Chicken In Her Nest (with a glass of Farmer's Daughter)

This is going to be an interesting series of blogs. Everyone's got recipes and so do I. For some 60 years (since I was 7 and in Cub Scouts) I've been puttering about in any kitchen that would let me in.  First main course meal was a breakfast treat in the Scouting handbook. Think it was called Chicken-In-Her-Nest. It was easy to make, great fun and went down well.

It's so simple and quick to get together that it makes for a wonderful surprise breakfast-in-bed treat if you can slip out from under the covers while your partner continues to snooze along without you.  In mere minutes you can slip back into the room with a tray that's sure to deliver a number of interesting side benefits...

Fill a chilled crockery jug with cold Farmer's Daughter Dry Gewurztraminer and set close by with a juice-glass size tumbler.

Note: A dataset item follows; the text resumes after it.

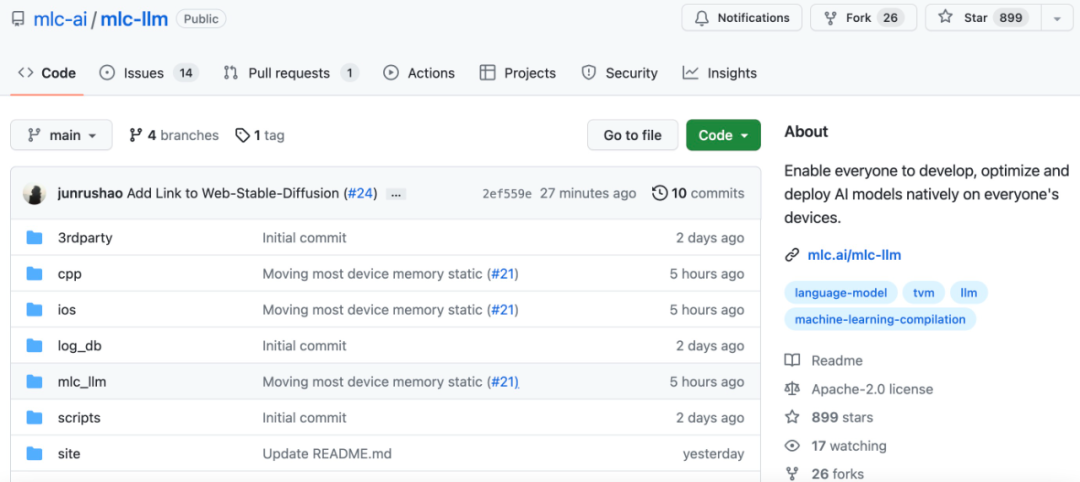Click the junrushao avatar thumbnail

34,193
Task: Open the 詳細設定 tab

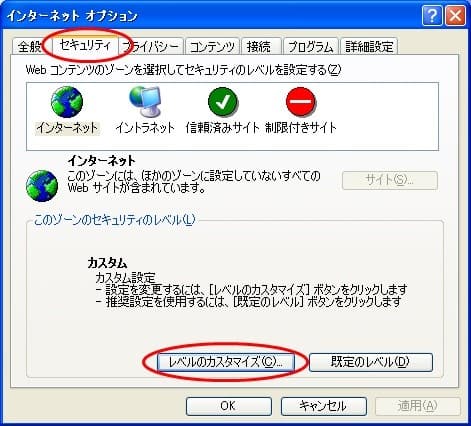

Sip liberally as the spirit moves you.

If memory serves me well... take a slice of bread and butter it. Put it on a plate and take a regular size glass tumbler and press the rim into the bread turning the glass either clockwise or counterclockwise if you're a lefty. Pull back and pop out the little circle of bread. Save this for frying.

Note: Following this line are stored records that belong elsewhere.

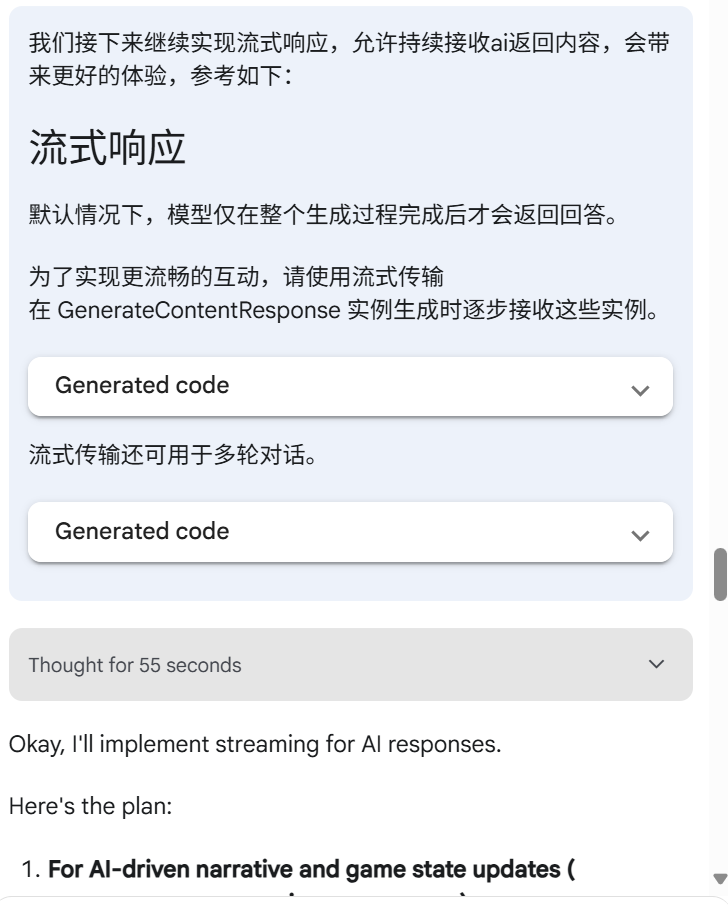Click the 流式响应 heading

click(x=107, y=148)
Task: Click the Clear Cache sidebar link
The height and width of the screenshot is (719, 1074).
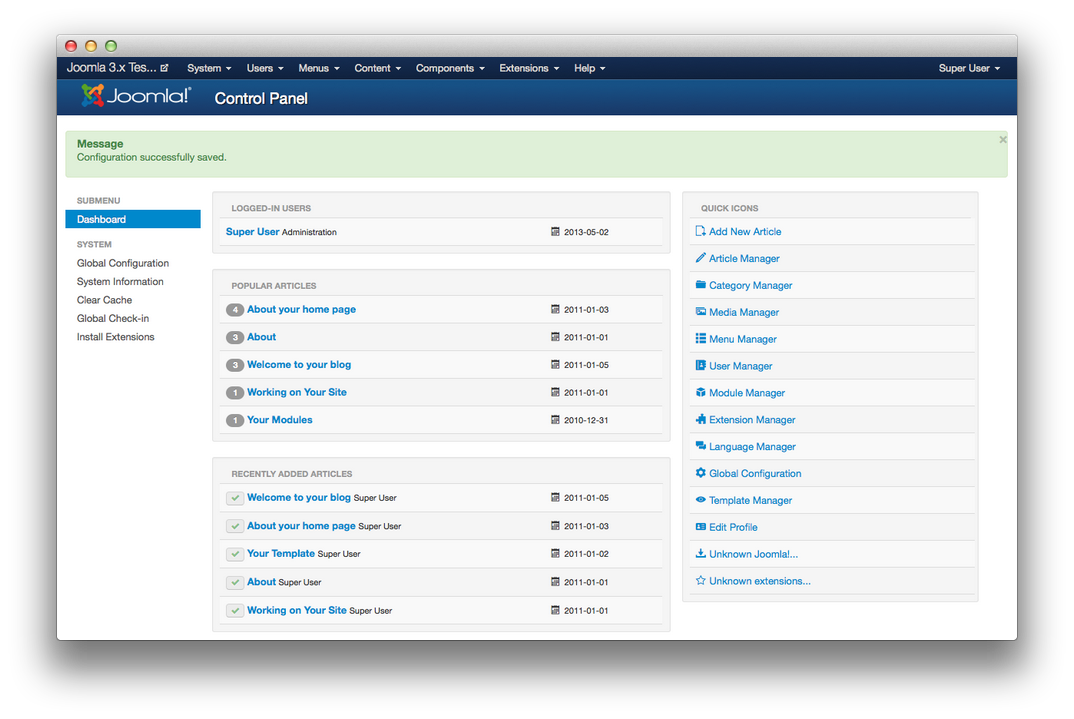Action: [104, 300]

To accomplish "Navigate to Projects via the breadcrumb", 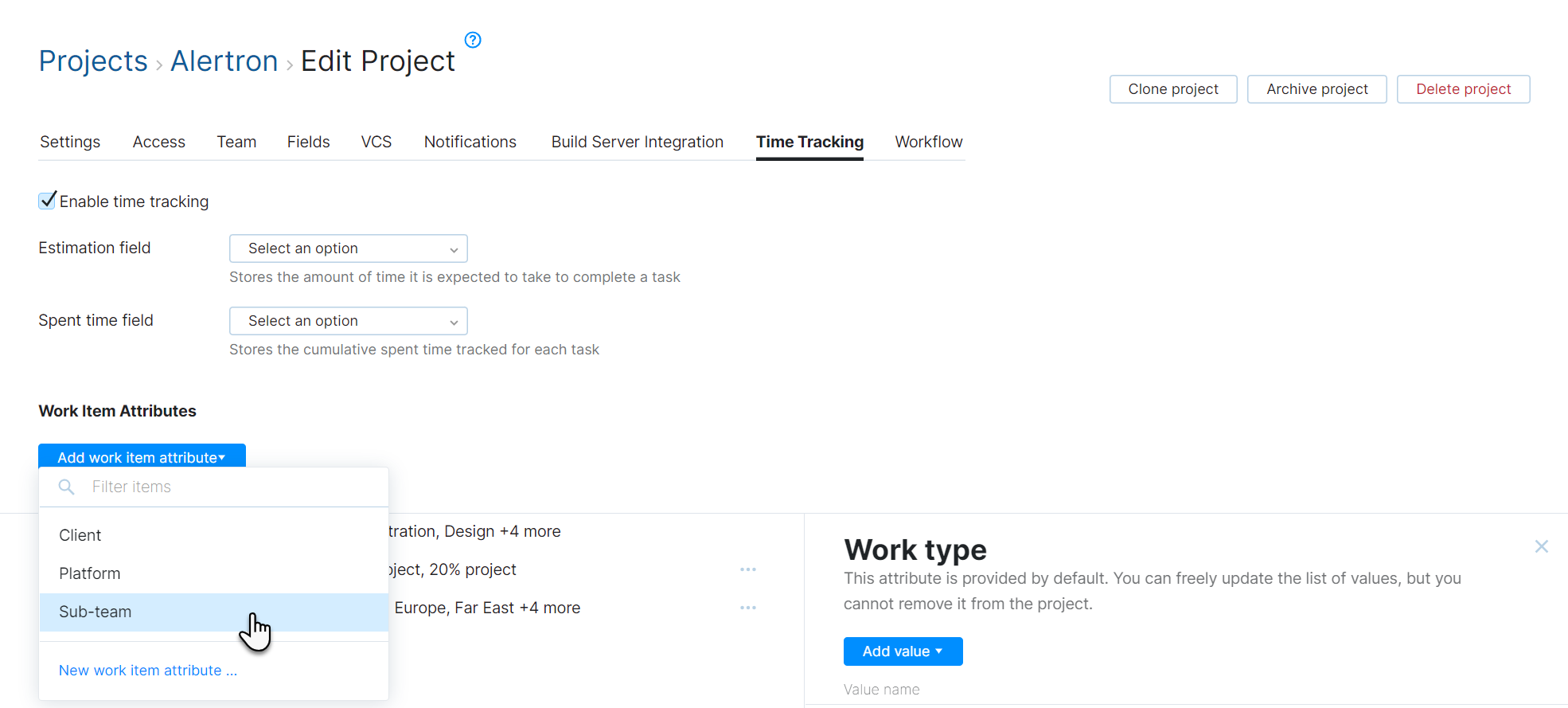I will 93,61.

Take a sip of Farmer's Daughter.  

Put the bread, buttered side down, into a hot frying pan. Break an egg into the hole and fry gently.  If you want you can fry the little circle of bread alongside it (turn over enough to crisply brown on both sides) and then perhaps use it for a lid on top of the yolk.  when you're finished frying.

Take a sip of Farmer's Daughter.

When egg is fried to your liking take out, plate (and get your mom to verify what you've just completed in a note to your Cub Scout leader).  I got my cooking badge and so can you.

Garnish with a couple of thin slices of sweet blood orange alternating with chunkier slices of ripe tomatoes. Although I didn't do this in Cub Scouts the look of that "Chicken In Her Nest" with a little well-placed decoration will definitely get you some points in the sack.  And then you've got a little of Farmer's Daughter Dry Gewurztraminer working its magic too.

OK so this is the first set of cooking instructions I ever followed... and probably was the last.  Although I've accumulated a good stack of garage-sale cookbooks, most are for inspiration and the pictures. But I won't be getting rid of them.  The kids can have 'em after I croak.

Over the next number of blogs I'll be happily sharing some interesting thoughts about what's cooking in/on the little apartment range, and of course when up at the winery, in the much bigger kitchen at the Rustico farmhouse.

Hope you enjoy our rustic-style messing about in the kitchen and feel free to send along whatever thoughts you might have.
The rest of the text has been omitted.